November 14th, 2008 at 7:38 amSoph Mom says:
Jonathan,
Mmmm, another lovely walk from you, albeit a bit less humid one this time.
Fall is also my favorite time of year, and you have captured it so well. I’ve never seen Cornell, but this makes me want to visit. I will at least check out the museum online. Is the architect a relation?
What I really note in your writing, here, and in the Orchid piece, is a deep passion for your work. I’m actually planning a simple post about the process of choosing a major, and hope to hear more from you about this.
Thanks so much for the stroll. The crisp air feels great!
November 14th, 2008 at 10:40 amSoph Mom says:
Just went online and visited the museum and they have an impressive collection.
In particular, I note the work of Lee Bontecou. She has received some rather belated and well deserved attention in the last few years, and I’d love to see her unusual sculpture up close.
November 14th, 2008 at 12:06 pmlgeorge says:
Hi, Jonathan.
What will your doctorate be in? Selfishly, I am hoping that it will be something that requires fieldwork in some exotic place so that we can go for e-walks with you there.
My friend who saw your pictures over my shoulder wondered about the range of the shagbark hickory. She is looking for the perfect tree to give her sister to plant near a new house in mid-coastal Maine (other suggestions gratefully received, she adds). Handsome specimen that Cornell one is.
I am looking forward to your thoughts about paid social staff, as well.
Thanks for taking us on your walk.
November 14th, 2008 at 12:34 pmDick Swart says:
Jonathan,
Thanks for a lovely illustrated walk and the humanity of your observations.
Posts like this help raise ephblog to a level more commensurate with what one would hope to be seen as the rewards of a Williams education.
November 14th, 2008 at 2:39 pmJonathan '05 says:
Wow, this post kinda got buried, didn’t it? Oh well.
Whoa there Larry, who said anything about a doctorate? I am getting a masters . . . of sorts. I study the PR effect of a type of educational program at public gardens. My program trains management of sorts; everything I do that relates to plants is, in fact, strictly outside the realm of my studies.

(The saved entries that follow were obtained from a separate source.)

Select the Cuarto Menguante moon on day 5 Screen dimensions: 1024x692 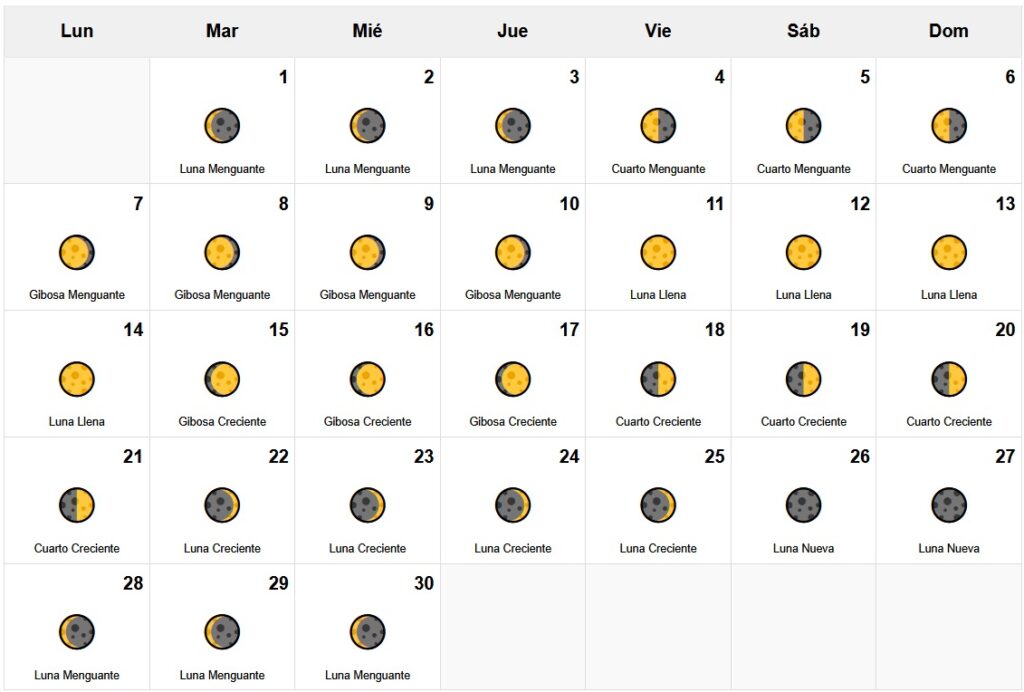click(803, 126)
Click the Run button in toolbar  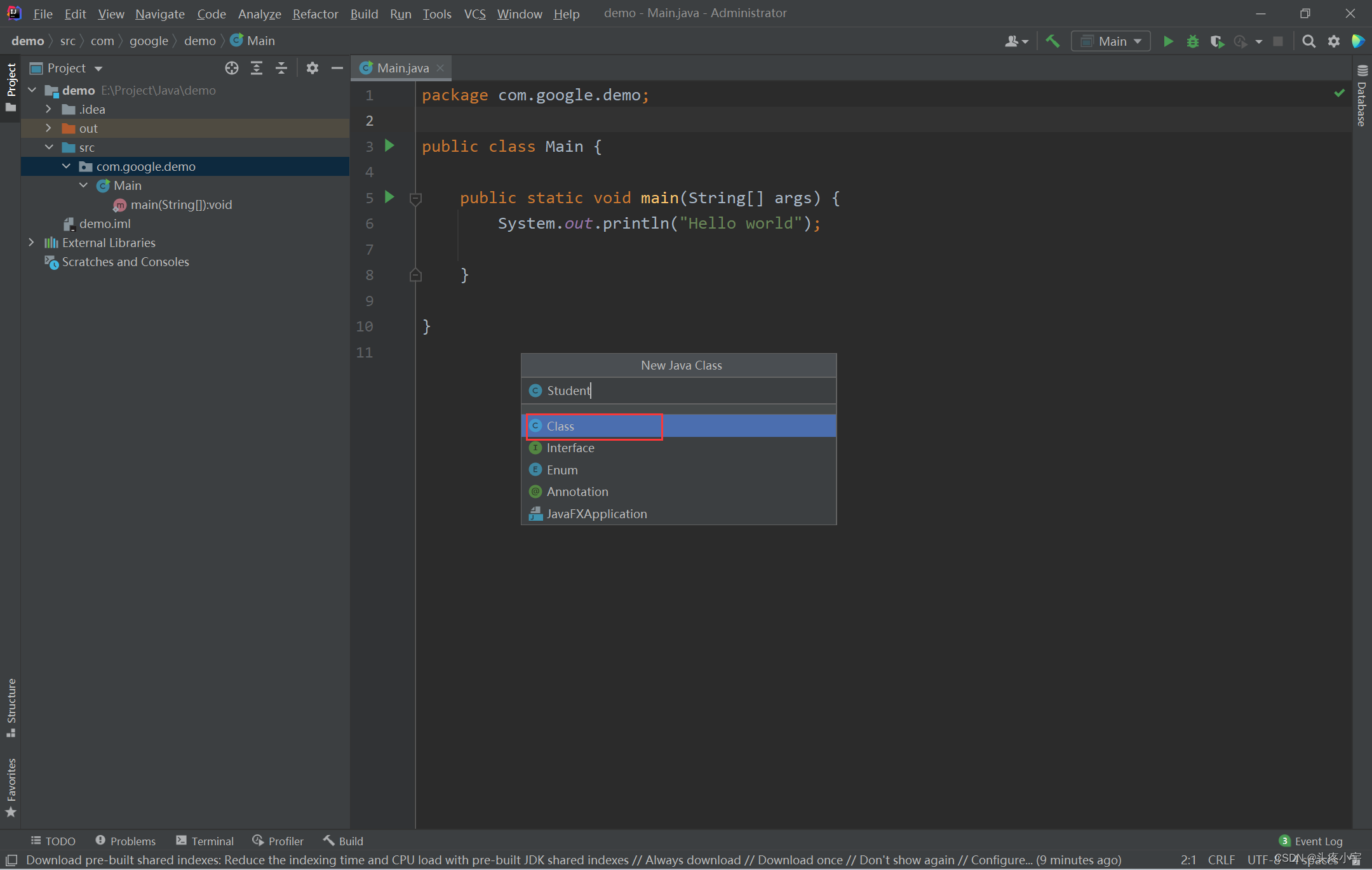(x=1170, y=40)
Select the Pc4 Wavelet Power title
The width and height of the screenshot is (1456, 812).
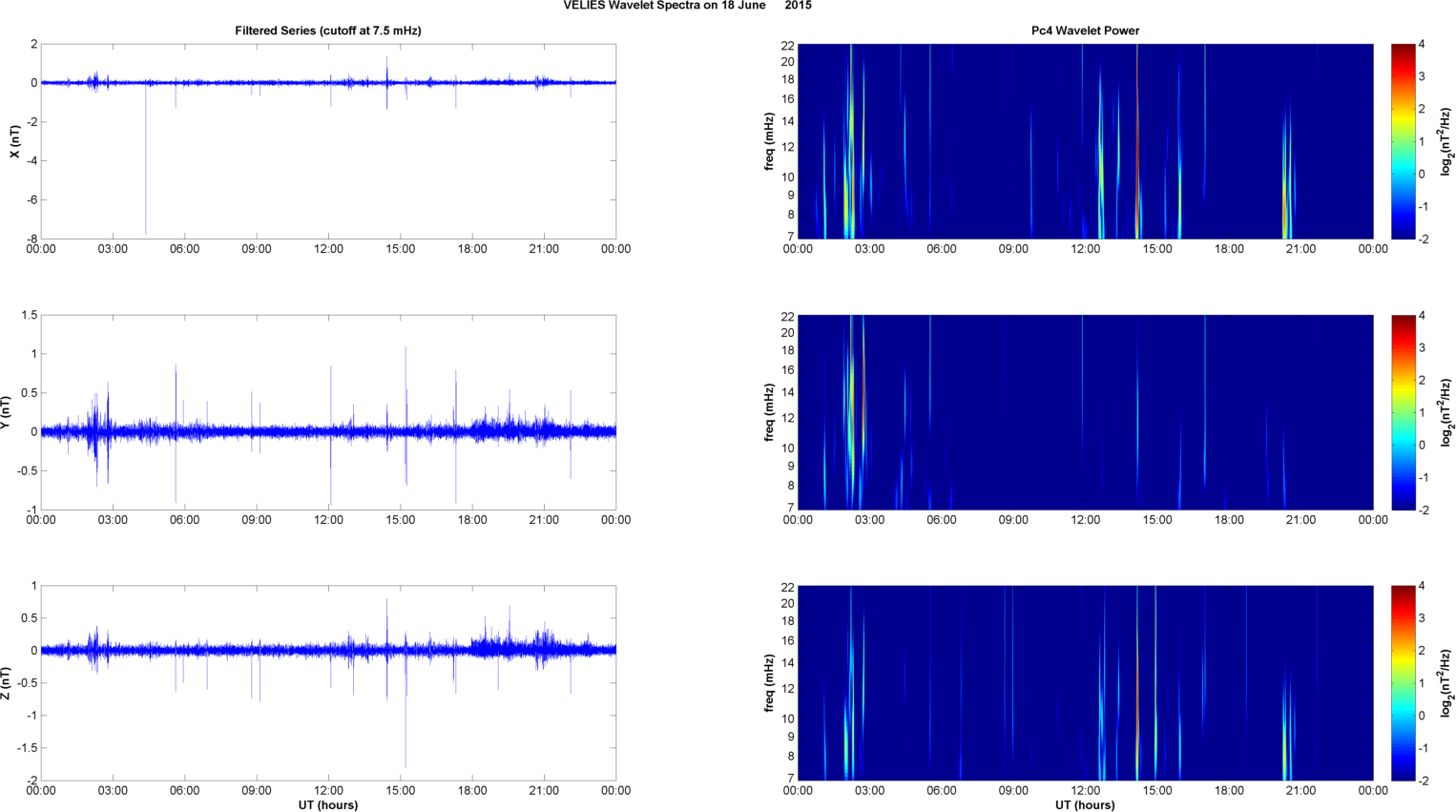coord(1085,31)
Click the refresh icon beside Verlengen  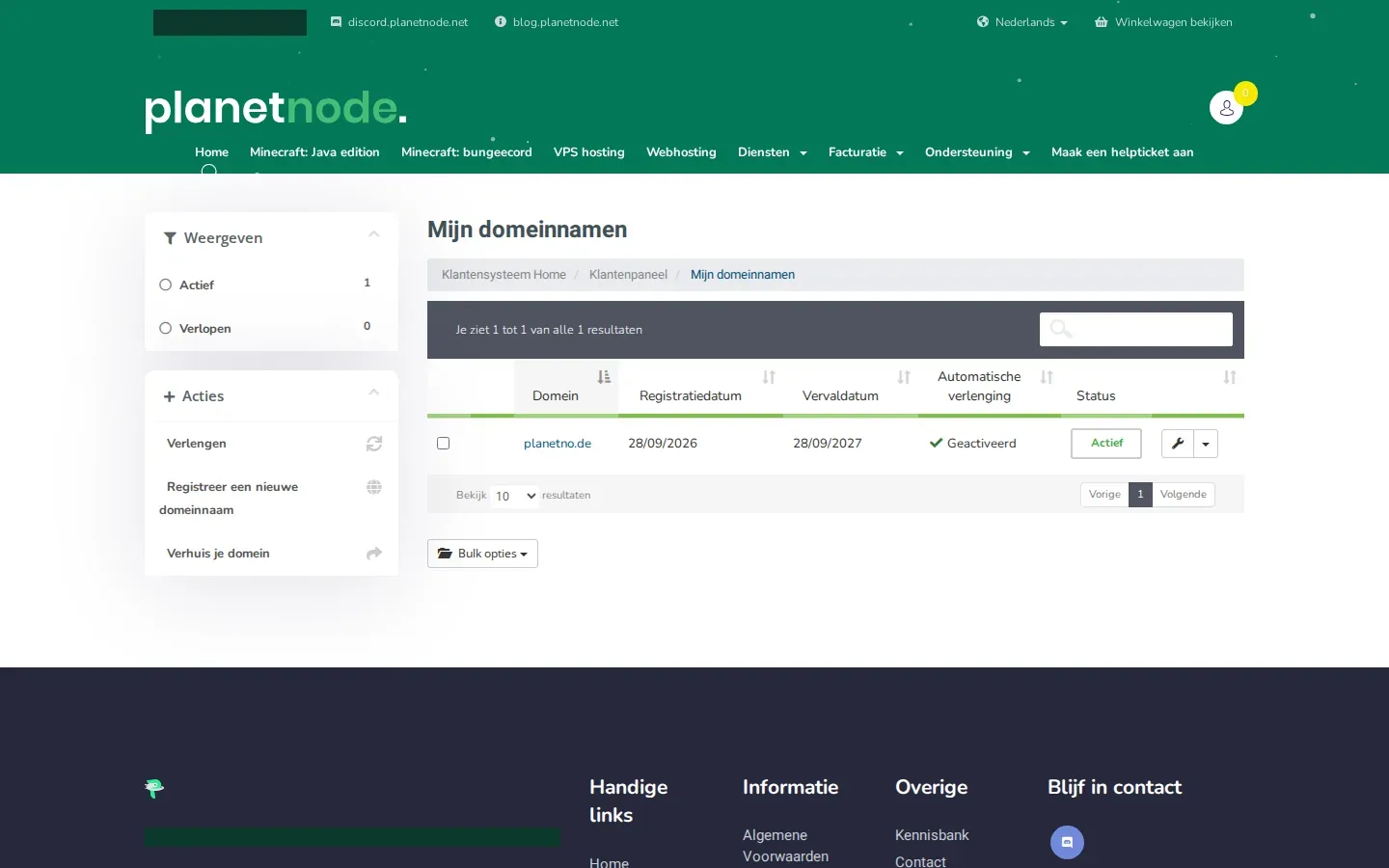[x=374, y=444]
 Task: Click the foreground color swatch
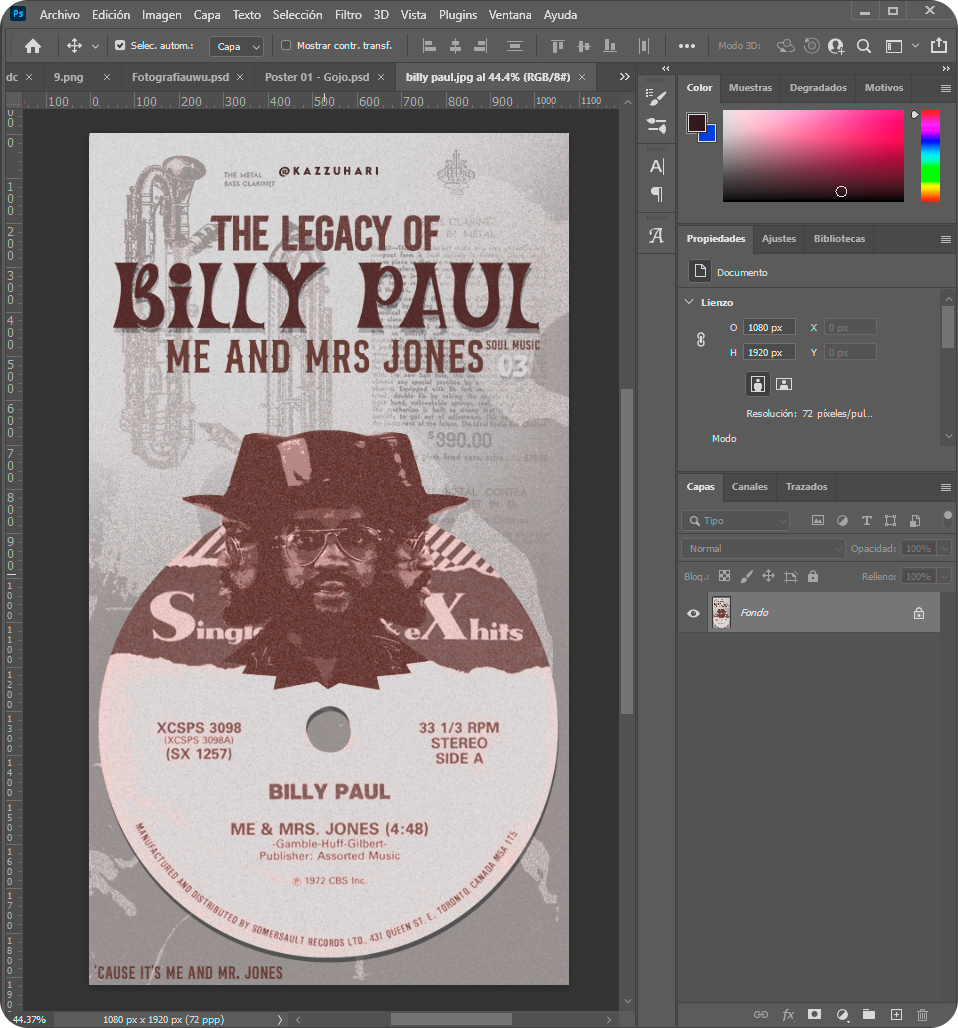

Yes, the architect I mentioned above, Robert, is the cousin of my father. I forgot that you all can’t see my last name, whoops.
November 15th, 2008 at 1:42 pmlgeorge says:
“…everything I do that relates to plants is, in fact, strictly outside the realm of my studies.”
Say it ain’t so. I’d put money down that plants will push their way right back into the center of your life in some form or other. Your passion is evident in your writing: what you write about and how you write about it.
And I second Dick whole-heartedly: “Posts like this help raise ephblog to a level more commensurate with what one would hope to be seen as the rewards of a Williams education.”
November 15th, 2008 at 2:04 pmParent '12 says:
Jonathan- What a lovely post, not totally buried, more like peeking through falling leaves. Your photos make Ithaca seem very inviting. (BTW, there was an article in the NYT about looking for a 2nd home there: http://www.nytimes.com/2008/11/14/greathomesanddestinations/14havens.html?em)
You ask about autumn in New York. The leaves are definitely falling today. The temperature is dropping, as I hear the wind battering my building.
I hope you have a chance to go to Wave Hill when you’re in the city (I assume that’s what you meant by NY). Your description of your studies of Cornell brought it to mind.